--- START ---
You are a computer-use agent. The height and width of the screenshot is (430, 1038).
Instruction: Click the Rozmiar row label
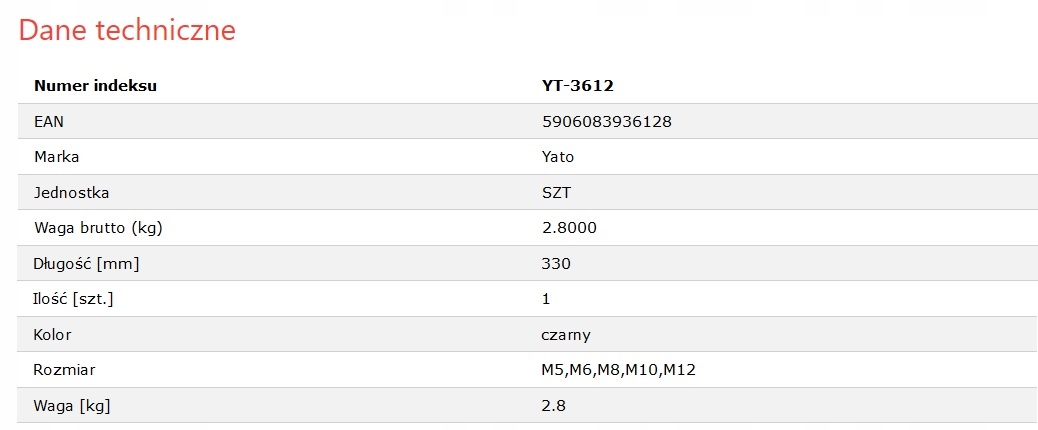[63, 370]
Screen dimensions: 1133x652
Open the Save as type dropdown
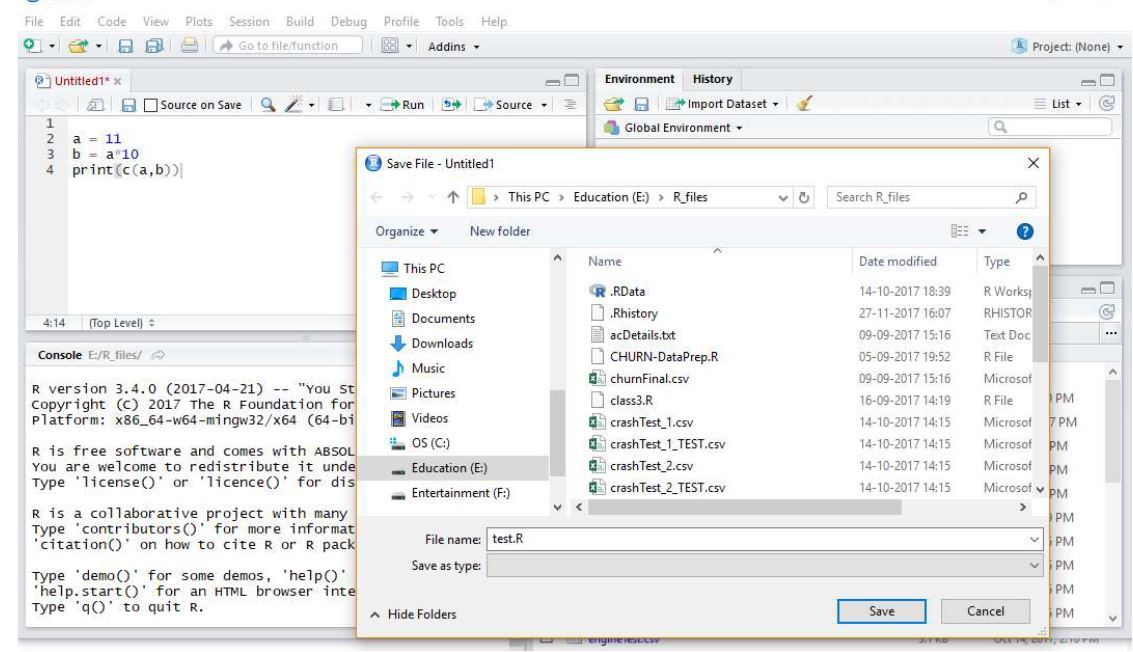pos(764,565)
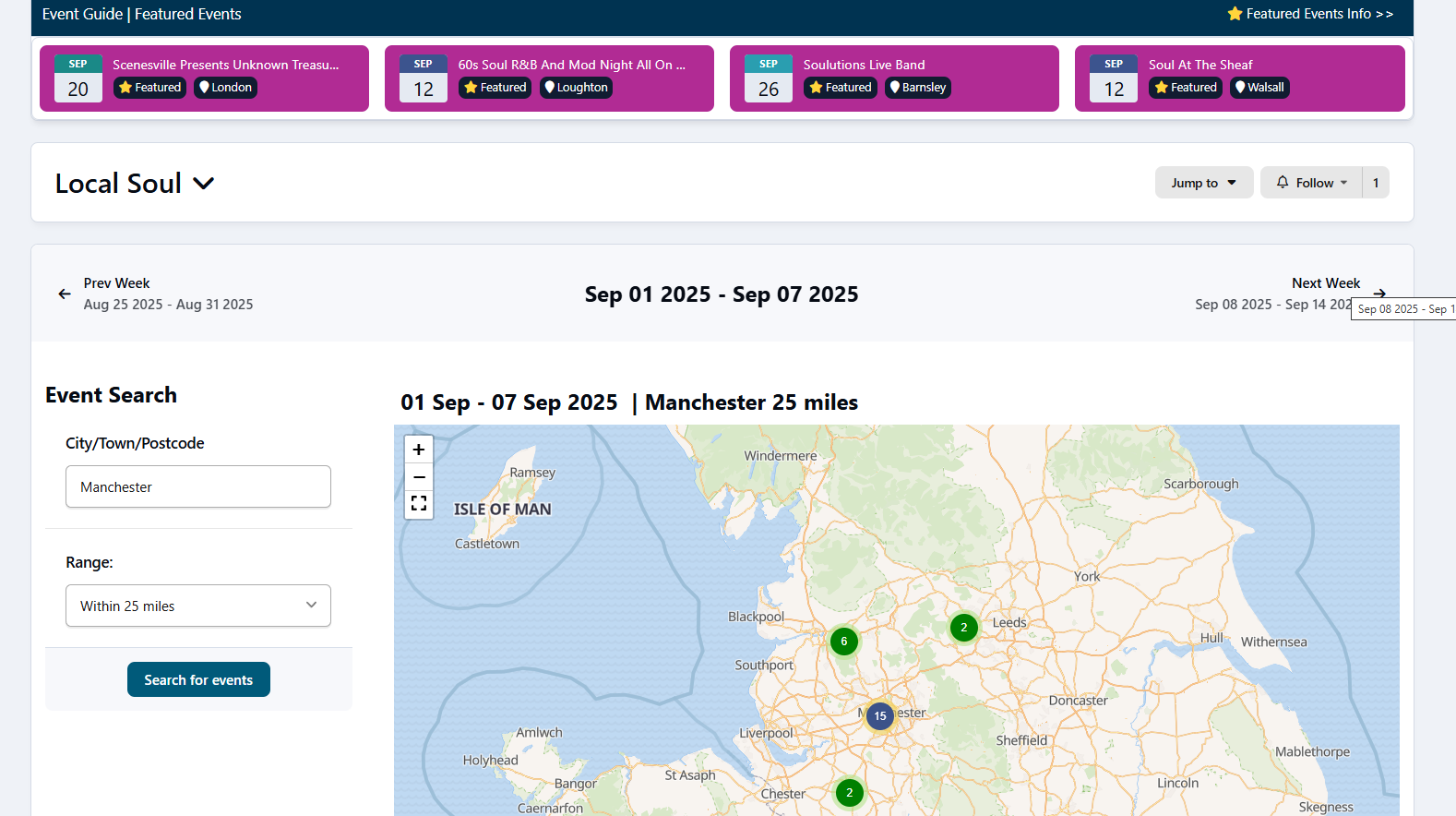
--- END ---
### Action item
Would you restate all of the data above word for word, omitting the pictures?

### Exercise result
You are a computer-use agent. The height and width of the screenshot is (430, 1038).
Instruction: Click the Rozmiar row label
[63, 370]
Screen dimensions: 1133x652
Open the Save as type dropdown
pos(764,565)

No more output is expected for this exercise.